== MATERIAL SHOWN

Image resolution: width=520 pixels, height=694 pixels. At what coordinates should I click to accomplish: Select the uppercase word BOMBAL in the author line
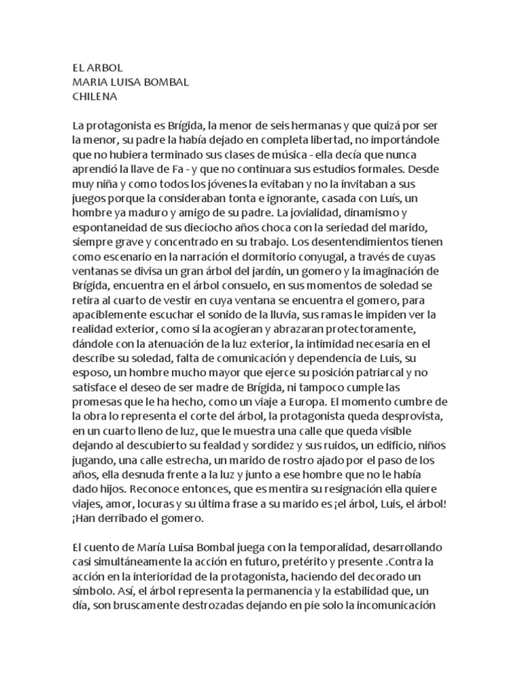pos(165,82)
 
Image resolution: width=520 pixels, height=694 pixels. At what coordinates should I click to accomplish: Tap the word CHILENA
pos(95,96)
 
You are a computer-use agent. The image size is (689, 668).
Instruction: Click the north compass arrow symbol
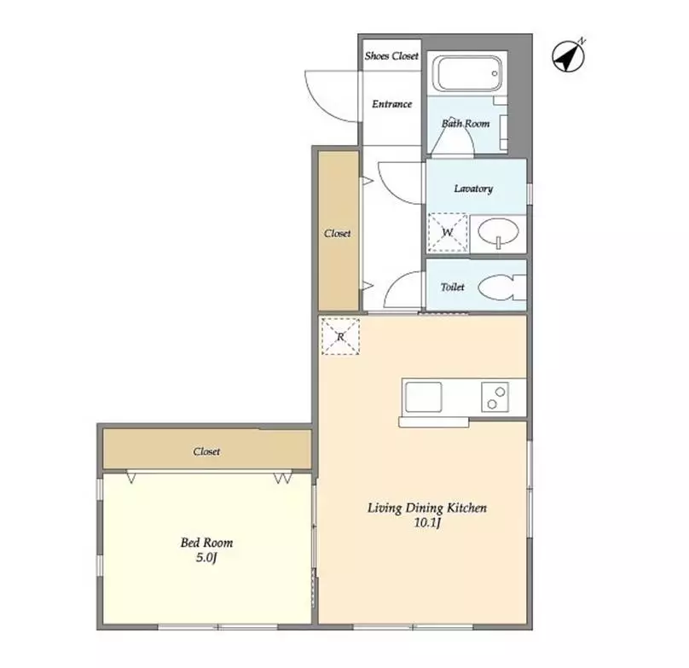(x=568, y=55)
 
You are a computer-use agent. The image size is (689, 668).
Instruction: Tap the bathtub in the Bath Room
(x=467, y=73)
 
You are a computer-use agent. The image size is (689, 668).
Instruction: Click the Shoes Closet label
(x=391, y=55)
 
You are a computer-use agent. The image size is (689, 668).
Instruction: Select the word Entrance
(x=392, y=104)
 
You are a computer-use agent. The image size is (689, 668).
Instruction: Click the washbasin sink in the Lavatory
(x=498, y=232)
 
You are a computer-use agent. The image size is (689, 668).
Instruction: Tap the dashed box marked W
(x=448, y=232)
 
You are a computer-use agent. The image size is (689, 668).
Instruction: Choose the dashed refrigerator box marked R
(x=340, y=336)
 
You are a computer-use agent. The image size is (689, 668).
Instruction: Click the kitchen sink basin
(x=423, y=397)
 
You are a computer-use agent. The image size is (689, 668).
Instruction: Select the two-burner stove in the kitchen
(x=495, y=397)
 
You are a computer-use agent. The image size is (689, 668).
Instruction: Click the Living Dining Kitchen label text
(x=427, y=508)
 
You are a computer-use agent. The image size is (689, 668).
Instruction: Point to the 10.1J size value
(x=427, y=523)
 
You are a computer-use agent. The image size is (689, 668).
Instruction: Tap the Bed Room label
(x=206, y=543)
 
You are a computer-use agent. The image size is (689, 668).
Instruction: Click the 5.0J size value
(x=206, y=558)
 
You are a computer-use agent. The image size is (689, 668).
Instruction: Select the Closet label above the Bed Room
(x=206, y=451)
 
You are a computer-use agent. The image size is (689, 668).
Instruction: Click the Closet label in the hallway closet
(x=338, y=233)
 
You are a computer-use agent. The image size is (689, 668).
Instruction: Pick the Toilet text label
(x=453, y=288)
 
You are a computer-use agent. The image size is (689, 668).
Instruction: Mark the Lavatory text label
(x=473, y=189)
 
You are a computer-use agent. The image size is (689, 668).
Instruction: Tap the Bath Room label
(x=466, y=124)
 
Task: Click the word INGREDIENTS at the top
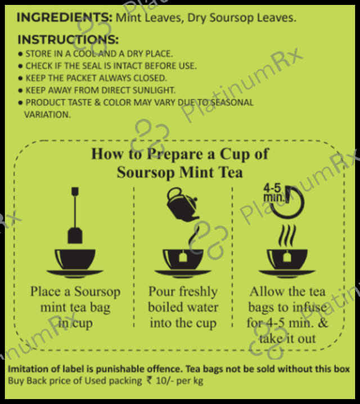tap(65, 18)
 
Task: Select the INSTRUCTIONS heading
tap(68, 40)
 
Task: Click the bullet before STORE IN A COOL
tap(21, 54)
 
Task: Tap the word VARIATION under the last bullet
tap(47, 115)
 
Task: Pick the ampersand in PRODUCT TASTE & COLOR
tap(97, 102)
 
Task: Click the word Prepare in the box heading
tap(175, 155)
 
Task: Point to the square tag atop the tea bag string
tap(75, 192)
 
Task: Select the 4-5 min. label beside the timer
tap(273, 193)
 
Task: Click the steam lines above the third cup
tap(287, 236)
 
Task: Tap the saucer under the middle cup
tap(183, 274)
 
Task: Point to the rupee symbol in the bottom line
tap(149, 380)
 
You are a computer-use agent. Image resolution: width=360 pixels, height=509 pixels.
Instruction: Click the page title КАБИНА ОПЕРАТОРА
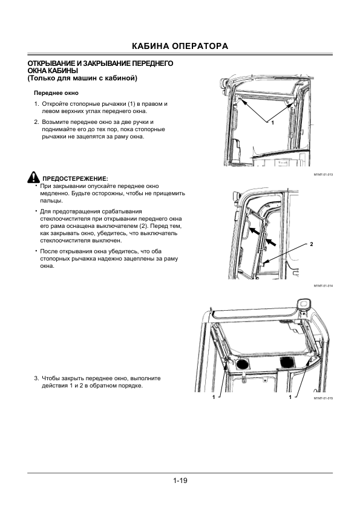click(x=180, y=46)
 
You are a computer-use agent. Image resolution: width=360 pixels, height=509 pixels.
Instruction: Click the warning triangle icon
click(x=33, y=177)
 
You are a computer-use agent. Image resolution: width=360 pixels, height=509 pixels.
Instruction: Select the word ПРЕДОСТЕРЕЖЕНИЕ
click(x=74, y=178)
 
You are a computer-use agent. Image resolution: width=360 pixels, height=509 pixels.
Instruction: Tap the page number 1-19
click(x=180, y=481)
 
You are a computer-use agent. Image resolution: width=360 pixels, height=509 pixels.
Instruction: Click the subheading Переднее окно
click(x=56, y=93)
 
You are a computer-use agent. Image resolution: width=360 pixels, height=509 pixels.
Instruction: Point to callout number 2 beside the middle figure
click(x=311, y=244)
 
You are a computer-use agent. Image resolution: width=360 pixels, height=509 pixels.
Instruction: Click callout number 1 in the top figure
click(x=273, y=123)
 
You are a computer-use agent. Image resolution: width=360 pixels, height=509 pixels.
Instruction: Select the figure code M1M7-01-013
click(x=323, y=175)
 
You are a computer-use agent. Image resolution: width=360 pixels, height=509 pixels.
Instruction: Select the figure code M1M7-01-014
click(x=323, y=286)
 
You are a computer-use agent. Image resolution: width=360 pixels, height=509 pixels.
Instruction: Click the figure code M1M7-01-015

====

● WHAT THE TASK ASKS
Put the rows that start with the line containing "Task: Click the word Prepare" and end with the line containing "tap(149, 380)" into a JSON list of strings, with one string per line and blank lines left out.

● ANSWER TO THE EXERCISE
[
  "Task: Click the word Prepare in the box heading",
  "tap(175, 155)",
  "Task: Point to the square tag atop the tea bag string",
  "tap(75, 192)",
  "Task: Select the 4-5 min. label beside the timer",
  "tap(273, 193)",
  "Task: Click the steam lines above the third cup",
  "tap(287, 236)",
  "Task: Tap the saucer under the middle cup",
  "tap(183, 274)",
  "Task: Point to the rupee symbol in the bottom line",
  "tap(149, 380)"
]